Selected excerpt =
Question

Water runs into a sunken concrete hemispherical bowl of radius 5 m at the rate of 0.2 m^3/sec. How fast is the water level in the bowl rising when the water is 4 m deep?

Answer 1

Rate at which the water is filled into the hemisphere = 0.2 m^3/sec = dV/dt

Radius of the hemisphere = r = 5 m

You are asked to find dh/dt at h = 4 m  

dh/dt = rate of increase of height.

dV/dt = 0.2  (by integrating,we get)

V = ∫ 0.2 dt  

V = 0.2t + c  (c is the constnat)

When V = 0, t = 0; therefore c = 0  

V = 0.2t  

Volume of hemisphere with respect to height is give as

V = π(3rh² - h³) / 3  

Equating these expressions for V:  

0.2t = π(3rh² - h³) / 3  

t = (π / 3 * 0.2)(3rh² - h³)  

Substituting r we get,  

t = (π / 0.6)(15h² - h³)  

dt/dh = (π / 0.6)(30h - 3h²)  (Differentiating with height, we get)

When h = 4  

dt/dh = (π / 0.6)(120 - 48)  

dt/dh = (π / 0.6)(72)  

dt/dh = 120π  

dh/dt = 1 / 120π m/sec

Task to carry out =
Answer these questions about the hemispherical bowl problem above:
1. At what rate does water flow into the bowl?
2. What formula gives the bowl's volume in terms of water height?
3. What value of dt/dh does the solution reach when h = 4?

Dataset excerpt =
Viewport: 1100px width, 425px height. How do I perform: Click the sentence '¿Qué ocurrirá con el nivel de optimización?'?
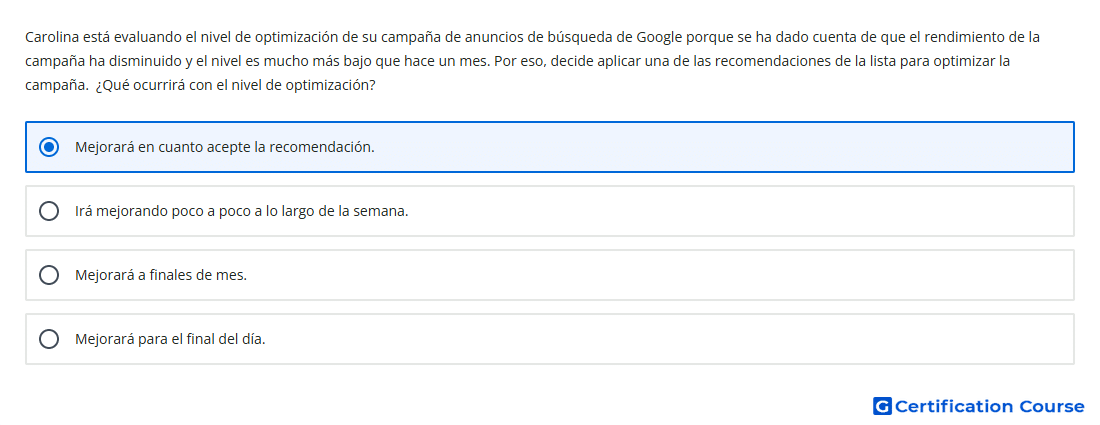[x=236, y=86]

Exercise output =
1. 0.2 m^3/sec
2. V = π(3rh² - h³) / 3
3. 120π